Well we differ, and here is where the core difference is:
I know what I can control and what I can't. How Scott or anyone IS happens to be on the list of things we DON'T control. As ambassadors to the hobby, what we can control is important. It's important because the hobby is attractive, and that attraction is what can get people to consider why it's attractive, and part of that is how it works as it does.
The expectation that it's all share and share alike is the norm for those in the hobby. Been true for a long time. That is why I have followed it for so long, and why I participate when inclined to do so. Communicating why that's of value is the best case move. From there, people make their choices. That's as good as it gets.
When newbies walk in, those norms can be seen. Where there is friction, any number of things can and will happen. How that goes is what I'm speaking to, and the "D" in QED. IMHO, no amount of shitty contributions, guilt, shame, anger, etc... will get somebody to participate on terms that are better aligned to the norms. Often the result is just a turn off, and people quietly leave the scene. Sometimes, they push back to make a point. My point here is the end game isn't good.
On the other hand, keeping the door open, interacting, building trust, making friends, sharing the fun parts to be shared, etc... shows how attractive the thing is, and the "door is open" for more. They can come to a place where maybe it makes sense for them, however they get there. Nobody can force that. Building walls does nobody any good.
Finding common ground to build on does everybody good, without doing any bad. That's my point. We only benefit in the end.
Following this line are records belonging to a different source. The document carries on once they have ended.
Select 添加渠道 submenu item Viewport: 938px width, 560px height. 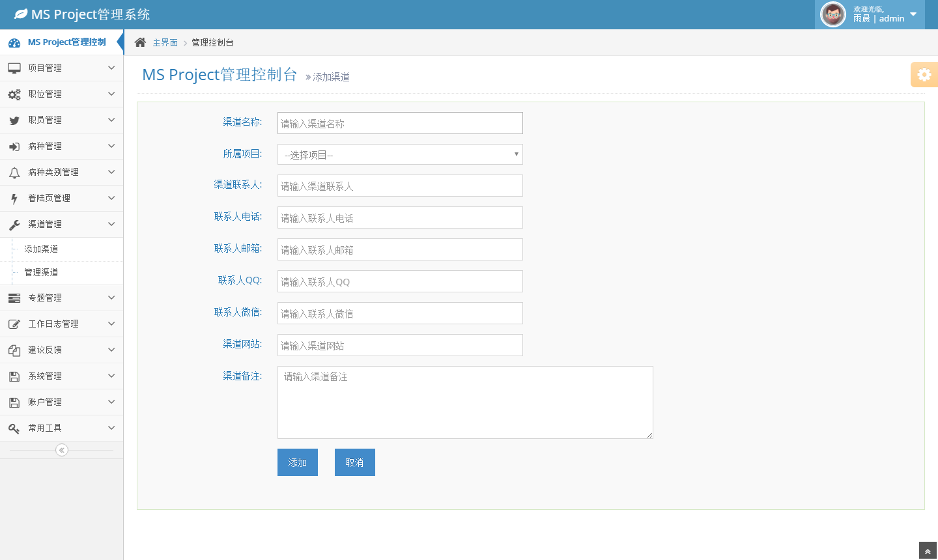point(41,249)
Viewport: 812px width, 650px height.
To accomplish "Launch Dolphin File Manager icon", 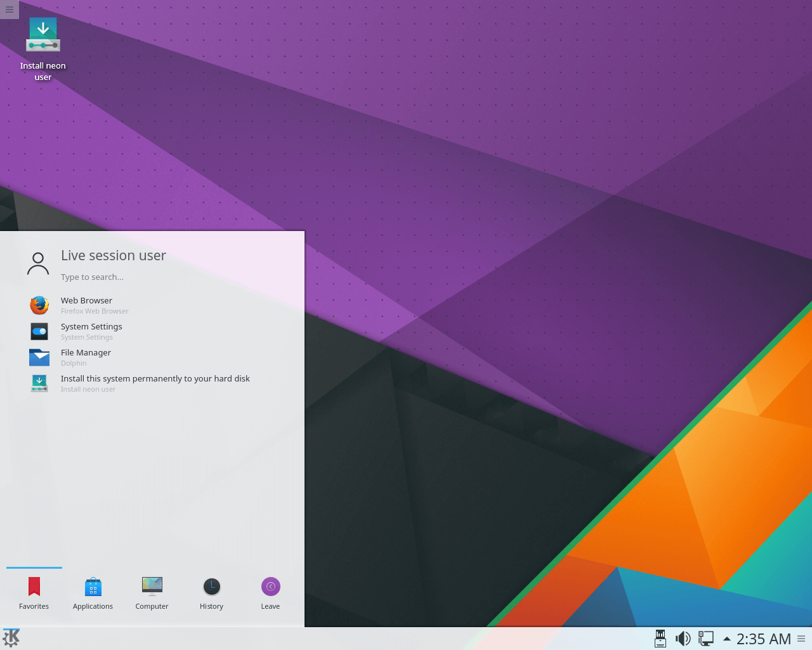I will (x=39, y=357).
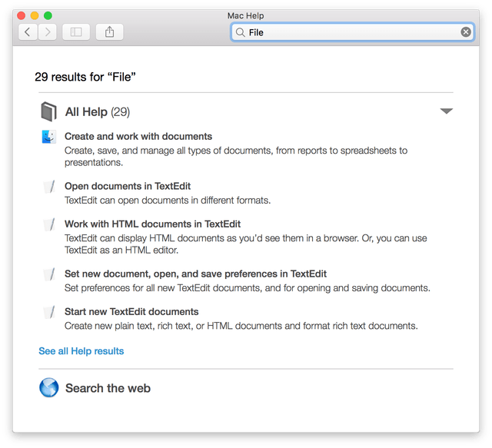Image resolution: width=492 pixels, height=448 pixels.
Task: Click the magnifying glass search icon
Action: pyautogui.click(x=241, y=32)
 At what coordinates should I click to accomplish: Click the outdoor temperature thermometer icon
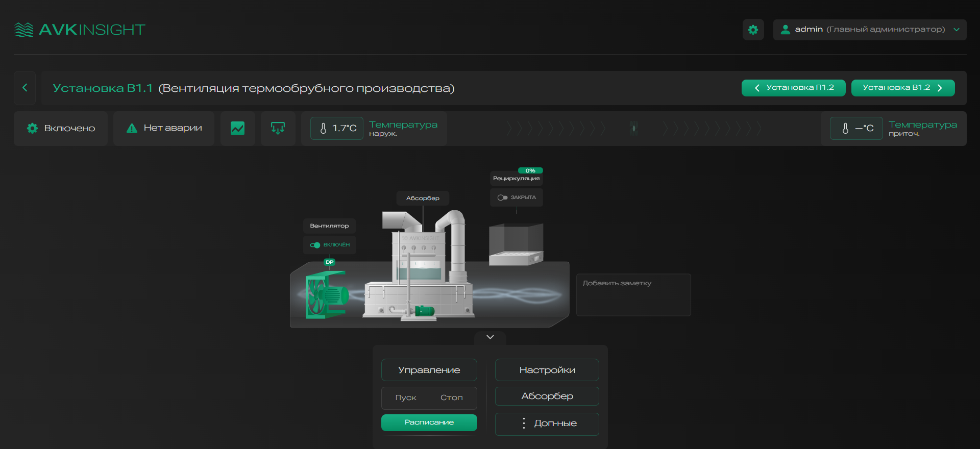323,128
A similar thing happened with Ian's project. Did it change anything? No. Will it ever? No.
I like Ian, I like Scott, and in fact, I pretty much like everybody. Even RT
Seriously, RT is cool. I don't agree with everybody, and how I would play it isn't how they may be inclined to play it. But, positive advocacy toward this hobby can rope more and better people in, more and better works, and it's all fun. Negative advocacy, shame, fear, anger, etc... just turns 'em off. The common bond here is the hobby. We need to respect that and demonstrate it's worth to others, not turn them off, or there won't be others, and it dies off.
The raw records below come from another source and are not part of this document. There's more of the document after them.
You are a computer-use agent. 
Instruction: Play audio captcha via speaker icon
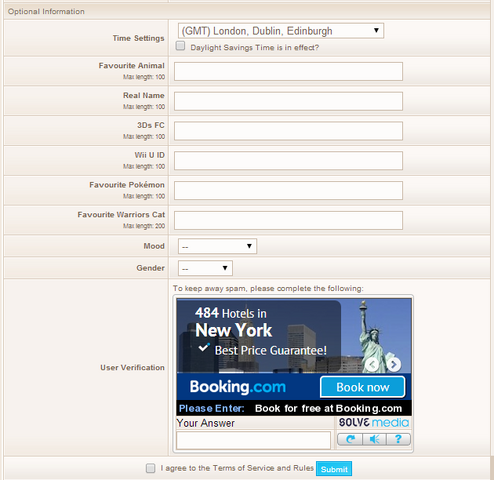374,439
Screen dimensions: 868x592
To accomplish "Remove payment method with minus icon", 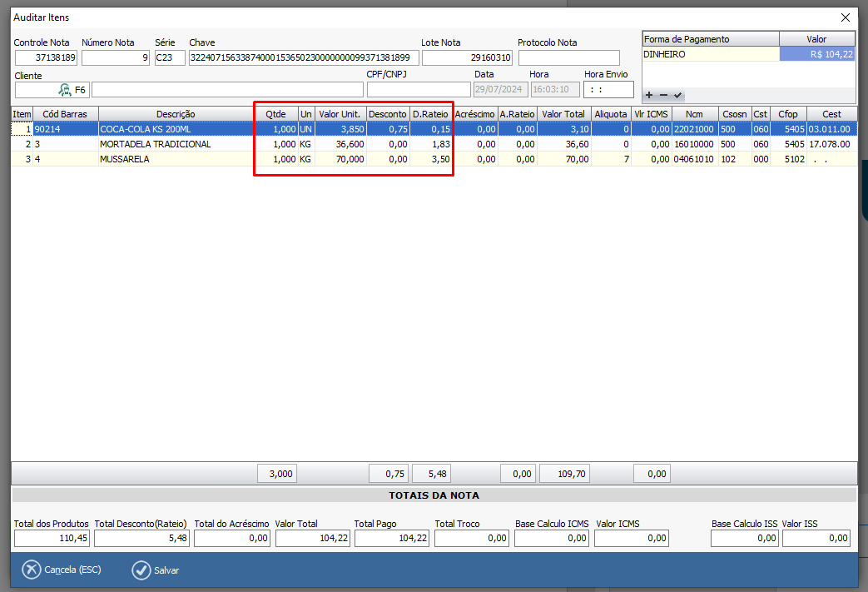I will pyautogui.click(x=663, y=96).
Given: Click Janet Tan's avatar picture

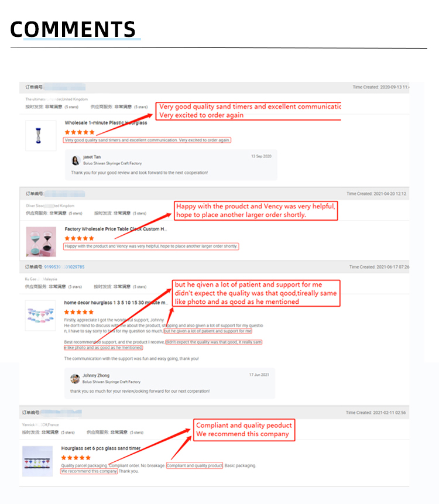Looking at the screenshot, I should (x=76, y=160).
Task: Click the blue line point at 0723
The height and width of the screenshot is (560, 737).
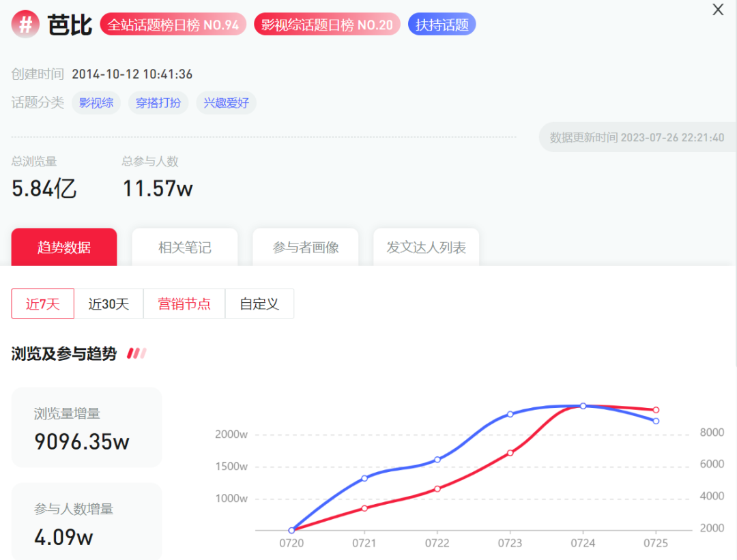Action: [x=510, y=414]
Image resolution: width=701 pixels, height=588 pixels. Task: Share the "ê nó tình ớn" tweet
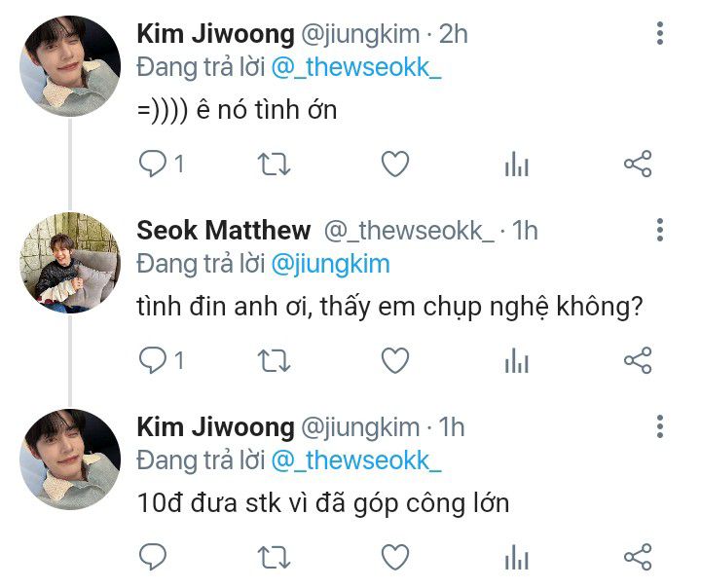coord(638,164)
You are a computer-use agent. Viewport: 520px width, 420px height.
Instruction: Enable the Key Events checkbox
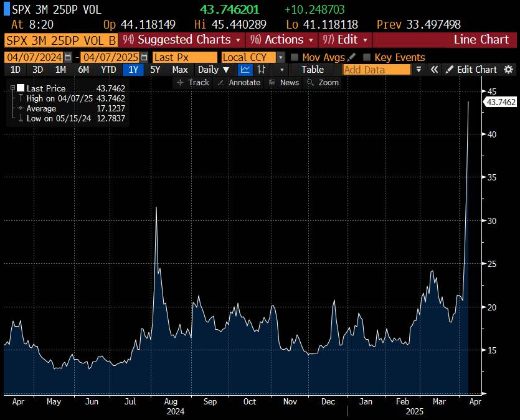(x=367, y=57)
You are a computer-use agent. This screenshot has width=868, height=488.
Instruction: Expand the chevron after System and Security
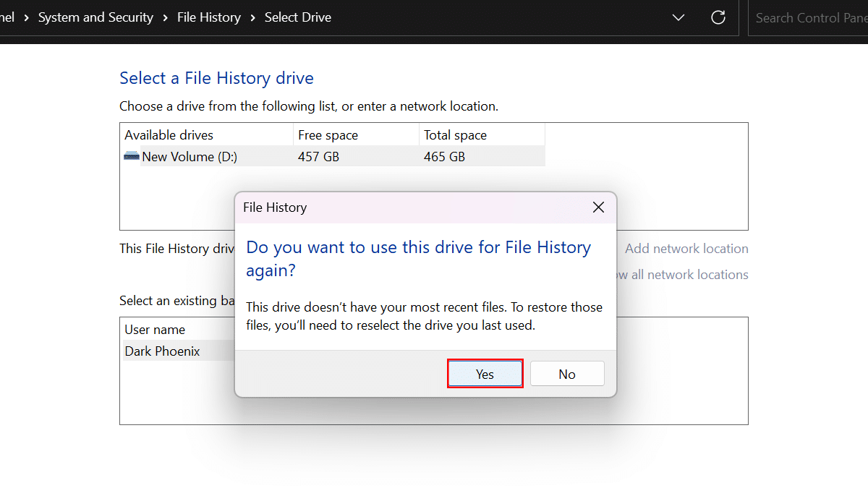pos(166,17)
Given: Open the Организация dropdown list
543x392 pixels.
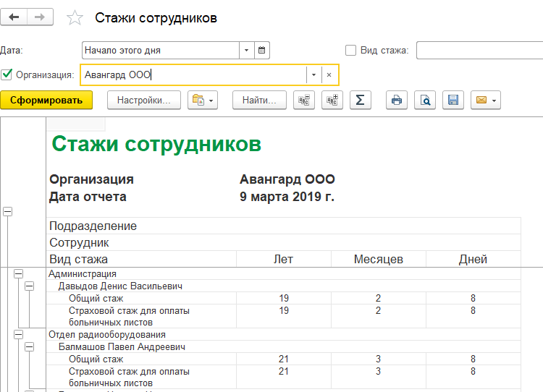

I have no doubt this scenario would have played out differently had it been a net positive. The hobby is as attractive as we, the ambassadors of it, make it out to be. Where we do a good job on that, it grows and life is good. Where we do not, it shrinks, gets stale, and life is not good.
Edit: You said this: Problem is, we're a love-oriented community, much as it might pain some of our gruffer members to admit it. The best members try to give more than they take, and try to treat each other like friends.
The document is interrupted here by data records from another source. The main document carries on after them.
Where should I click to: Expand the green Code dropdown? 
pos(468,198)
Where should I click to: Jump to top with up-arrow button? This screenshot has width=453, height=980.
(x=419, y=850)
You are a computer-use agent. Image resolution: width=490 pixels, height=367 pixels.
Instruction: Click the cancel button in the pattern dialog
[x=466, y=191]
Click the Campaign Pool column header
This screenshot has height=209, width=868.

Yeah, exactly. Growing that circle only happens when we keep the higher ground, door open. We didn't do that in this case, and so we lose out. No fault on that, only reality. I'm not blaming anybody for anything, simply stating that there could be better choices, and in the future people should consider them. Doing that is in all of our collective interests. Not doing that might feel good, but it's a net loss overall. This is why I'm a common ground, keep the door open kind of guy. No matter what the other party chooses to do, I benefit from that perspective. In other words, keeping the positive on the table means it could happen.
Negative? Door closed, next. Why do that? There is no gain. Frankly, there could be losses. Setting the expectation that we have some entitlement to a lot of what happens is a road nobody wants to go down. People who do have the right to check that just might decide some folks need to learn a lesson. Nobody wants that, and it could very well happen.
I'm done again. Negative gets everybody nowhere, and I'll stand on that point, this discussion case in point.
Edited by potatohead, Sun Jan 1, 2012 4:34 PM.